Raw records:
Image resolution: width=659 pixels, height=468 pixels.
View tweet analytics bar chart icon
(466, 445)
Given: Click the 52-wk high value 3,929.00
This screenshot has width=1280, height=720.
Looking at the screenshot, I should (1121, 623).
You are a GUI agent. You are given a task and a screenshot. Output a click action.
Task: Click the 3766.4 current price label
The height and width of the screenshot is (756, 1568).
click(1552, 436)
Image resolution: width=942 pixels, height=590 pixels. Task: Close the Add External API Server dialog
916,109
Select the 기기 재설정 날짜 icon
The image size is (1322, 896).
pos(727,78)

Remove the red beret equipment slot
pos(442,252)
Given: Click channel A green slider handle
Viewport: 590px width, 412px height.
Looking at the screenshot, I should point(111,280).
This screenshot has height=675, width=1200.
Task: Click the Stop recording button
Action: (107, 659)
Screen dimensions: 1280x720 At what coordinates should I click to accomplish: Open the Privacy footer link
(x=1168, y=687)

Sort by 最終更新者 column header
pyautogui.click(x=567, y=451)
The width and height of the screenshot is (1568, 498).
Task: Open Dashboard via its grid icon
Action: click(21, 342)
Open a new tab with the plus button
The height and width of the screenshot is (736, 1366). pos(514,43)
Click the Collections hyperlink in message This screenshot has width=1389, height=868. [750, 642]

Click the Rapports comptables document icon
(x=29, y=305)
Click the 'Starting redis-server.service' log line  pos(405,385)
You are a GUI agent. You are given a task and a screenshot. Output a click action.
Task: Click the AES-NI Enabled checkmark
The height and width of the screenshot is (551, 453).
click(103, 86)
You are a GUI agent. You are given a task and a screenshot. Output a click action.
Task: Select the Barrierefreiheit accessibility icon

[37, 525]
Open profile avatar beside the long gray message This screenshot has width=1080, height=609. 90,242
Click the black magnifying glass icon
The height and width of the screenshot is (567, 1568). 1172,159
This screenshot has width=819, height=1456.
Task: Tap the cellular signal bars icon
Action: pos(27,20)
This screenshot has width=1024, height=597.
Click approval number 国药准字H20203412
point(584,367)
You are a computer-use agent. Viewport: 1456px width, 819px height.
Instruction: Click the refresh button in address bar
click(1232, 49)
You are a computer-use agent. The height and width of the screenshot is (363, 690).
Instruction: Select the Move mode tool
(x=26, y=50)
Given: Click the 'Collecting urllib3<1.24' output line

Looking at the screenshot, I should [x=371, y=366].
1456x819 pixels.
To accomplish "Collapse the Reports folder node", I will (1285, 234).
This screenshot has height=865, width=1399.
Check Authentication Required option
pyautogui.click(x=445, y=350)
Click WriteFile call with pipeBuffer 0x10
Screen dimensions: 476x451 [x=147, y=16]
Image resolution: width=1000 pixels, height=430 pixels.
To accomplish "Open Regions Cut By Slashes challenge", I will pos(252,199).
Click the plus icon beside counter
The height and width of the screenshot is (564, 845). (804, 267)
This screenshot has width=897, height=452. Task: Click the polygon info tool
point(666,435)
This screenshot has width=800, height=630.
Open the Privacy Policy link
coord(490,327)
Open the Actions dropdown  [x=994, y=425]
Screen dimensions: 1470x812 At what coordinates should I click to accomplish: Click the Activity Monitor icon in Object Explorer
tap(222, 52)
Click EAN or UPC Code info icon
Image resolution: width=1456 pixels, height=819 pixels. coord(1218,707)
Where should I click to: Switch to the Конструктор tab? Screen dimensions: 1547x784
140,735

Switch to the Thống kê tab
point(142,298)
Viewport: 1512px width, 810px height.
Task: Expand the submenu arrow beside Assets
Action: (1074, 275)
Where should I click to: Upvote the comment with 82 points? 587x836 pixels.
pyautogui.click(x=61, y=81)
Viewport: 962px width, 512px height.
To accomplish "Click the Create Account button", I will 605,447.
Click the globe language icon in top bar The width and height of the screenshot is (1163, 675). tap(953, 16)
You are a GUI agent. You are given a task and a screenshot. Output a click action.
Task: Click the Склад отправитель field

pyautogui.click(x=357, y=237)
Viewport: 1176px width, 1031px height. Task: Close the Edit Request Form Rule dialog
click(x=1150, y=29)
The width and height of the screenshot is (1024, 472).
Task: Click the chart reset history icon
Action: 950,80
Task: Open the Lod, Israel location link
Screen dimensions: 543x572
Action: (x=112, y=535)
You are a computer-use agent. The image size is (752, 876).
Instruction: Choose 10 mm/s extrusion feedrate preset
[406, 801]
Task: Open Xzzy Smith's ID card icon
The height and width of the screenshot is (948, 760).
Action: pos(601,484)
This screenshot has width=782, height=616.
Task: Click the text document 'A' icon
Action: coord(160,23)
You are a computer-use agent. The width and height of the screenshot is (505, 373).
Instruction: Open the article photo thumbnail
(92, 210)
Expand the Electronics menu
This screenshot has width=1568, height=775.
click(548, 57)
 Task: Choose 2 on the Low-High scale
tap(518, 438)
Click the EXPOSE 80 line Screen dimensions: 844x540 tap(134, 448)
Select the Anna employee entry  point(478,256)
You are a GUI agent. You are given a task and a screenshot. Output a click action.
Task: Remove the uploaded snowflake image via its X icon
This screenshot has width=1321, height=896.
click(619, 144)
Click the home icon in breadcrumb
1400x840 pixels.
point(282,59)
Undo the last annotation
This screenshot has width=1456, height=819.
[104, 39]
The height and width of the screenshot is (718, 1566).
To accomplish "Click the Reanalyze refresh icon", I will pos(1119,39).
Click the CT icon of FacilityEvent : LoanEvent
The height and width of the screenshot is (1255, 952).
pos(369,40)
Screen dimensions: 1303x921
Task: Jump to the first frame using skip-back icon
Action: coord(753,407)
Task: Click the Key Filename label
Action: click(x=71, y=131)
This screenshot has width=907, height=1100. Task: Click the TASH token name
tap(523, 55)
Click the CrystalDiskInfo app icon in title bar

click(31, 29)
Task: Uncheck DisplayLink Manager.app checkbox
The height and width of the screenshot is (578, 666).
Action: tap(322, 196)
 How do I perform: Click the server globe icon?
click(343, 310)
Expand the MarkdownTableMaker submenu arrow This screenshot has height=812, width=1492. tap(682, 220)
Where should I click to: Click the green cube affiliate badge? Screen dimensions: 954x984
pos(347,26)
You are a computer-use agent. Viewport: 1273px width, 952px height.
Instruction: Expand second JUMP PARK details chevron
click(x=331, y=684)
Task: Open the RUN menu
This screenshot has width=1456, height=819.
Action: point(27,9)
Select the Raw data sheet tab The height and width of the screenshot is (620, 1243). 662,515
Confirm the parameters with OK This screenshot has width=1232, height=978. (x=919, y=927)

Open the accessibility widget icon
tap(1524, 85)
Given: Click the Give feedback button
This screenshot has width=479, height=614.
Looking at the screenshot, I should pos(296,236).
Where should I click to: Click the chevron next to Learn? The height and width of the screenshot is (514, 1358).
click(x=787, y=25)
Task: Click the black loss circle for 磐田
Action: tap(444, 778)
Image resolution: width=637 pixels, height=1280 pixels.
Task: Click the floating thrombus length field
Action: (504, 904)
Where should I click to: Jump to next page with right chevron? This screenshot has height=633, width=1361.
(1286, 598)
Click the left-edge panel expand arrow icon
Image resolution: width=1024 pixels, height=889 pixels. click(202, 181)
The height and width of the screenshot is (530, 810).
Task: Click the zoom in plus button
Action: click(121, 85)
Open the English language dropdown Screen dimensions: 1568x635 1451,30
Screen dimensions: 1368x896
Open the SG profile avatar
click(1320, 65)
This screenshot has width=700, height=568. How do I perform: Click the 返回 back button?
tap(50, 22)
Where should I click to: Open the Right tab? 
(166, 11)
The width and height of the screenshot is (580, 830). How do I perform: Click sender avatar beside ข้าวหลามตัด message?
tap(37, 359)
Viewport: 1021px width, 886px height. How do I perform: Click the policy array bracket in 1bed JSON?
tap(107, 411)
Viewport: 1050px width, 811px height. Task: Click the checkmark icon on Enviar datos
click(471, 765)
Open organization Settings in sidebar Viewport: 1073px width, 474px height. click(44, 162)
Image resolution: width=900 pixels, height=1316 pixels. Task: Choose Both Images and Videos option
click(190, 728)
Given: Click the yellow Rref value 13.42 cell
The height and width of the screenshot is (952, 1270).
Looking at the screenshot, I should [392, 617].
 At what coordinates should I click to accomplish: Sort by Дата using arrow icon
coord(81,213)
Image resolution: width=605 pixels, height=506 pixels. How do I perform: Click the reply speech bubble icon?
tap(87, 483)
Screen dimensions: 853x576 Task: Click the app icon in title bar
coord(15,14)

**Written task**.
Set out the data lines between the lines holding "How do I perform: Click the server" and "tap(37, 359)", inclusive, as a Markdown table with the columns Row and Line, numbering each row and leaving out blank lines.

**The completed task**.
| Row | Line |
|---|---|
| 1 |  How do I perform: Click the server globe icon? |
| 2 | click(343, 310) |
| 3 | Expand the MarkdownTableMaker submenu arrow This screenshot has height=812, width=1492. tap(682, 220) |
| 4 | Where should I click to: Click the green cube affiliate badge? Screen dimensions: 954x984 |
| 5 | pos(347,26) |
| 6 | You are a computer-use agent. Viewport: 1273px width, 952px height. |
| 7 | Instruction: Expand second JUMP PARK details chevron |
| 8 | click(x=331, y=684) |
| 9 | Task: Open the RUN menu |
| 10 | This screenshot has width=1456, height=819. |
| 11 | Action: point(27,9) |
| 12 | Select the Raw data sheet tab The height and width of the screenshot is (620, 1243). 662,515 |
| 13 | Confirm the parameters with OK This screenshot has width=1232, height=978. (x=919, y=927) |
| 14 | Open the accessibility widget icon |
| 15 | tap(1524, 85) |
| 16 | Given: Click the Give feedback button |
| 17 | This screenshot has width=479, height=614. |
| 18 | Looking at the screenshot, I should pos(296,236). |
| 19 | Where should I click to: Click the chevron next to Learn? The height and width of the screenshot is (514, 1358). |
| 20 | click(x=787, y=25) |
| 21 | Task: Click the black loss circle for 磐田 |
| 22 | Action: tap(444, 778) |
| 23 | Image resolution: width=637 pixels, height=1280 pixels. |
| 24 | Task: Click the floating thrombus length field |
| 25 | Action: (504, 904) |
| 26 | Where should I click to: Jump to next page with right chevron? This screenshot has height=633, width=1361. |
| 27 | (1286, 598) |
| 28 | Click the left-edge panel expand arrow icon |
| 29 | Image resolution: width=1024 pixels, height=889 pixels. click(202, 181) |
| 30 | The height and width of the screenshot is (530, 810). |
| 31 | Task: Click the zoom in plus button |
| 32 | Action: click(121, 85) |
| 33 | Open the English language dropdown Screen dimensions: 1568x635 1451,30 |
| 34 | Screen dimensions: 1368x896 |
| 35 | Open the SG profile avatar |
| 36 | click(1320, 65) |
| 37 | This screenshot has width=700, height=568. How do I perform: Click the 返回 back button? |
| 38 | tap(50, 22) |
| 39 | Where should I click to: Open the Right tab?  |
| 40 | (166, 11) |
| 41 | The width and height of the screenshot is (580, 830). How do I perform: Click sender avatar beside ข้าวหลามตัด message? |
| 42 | tap(37, 359) |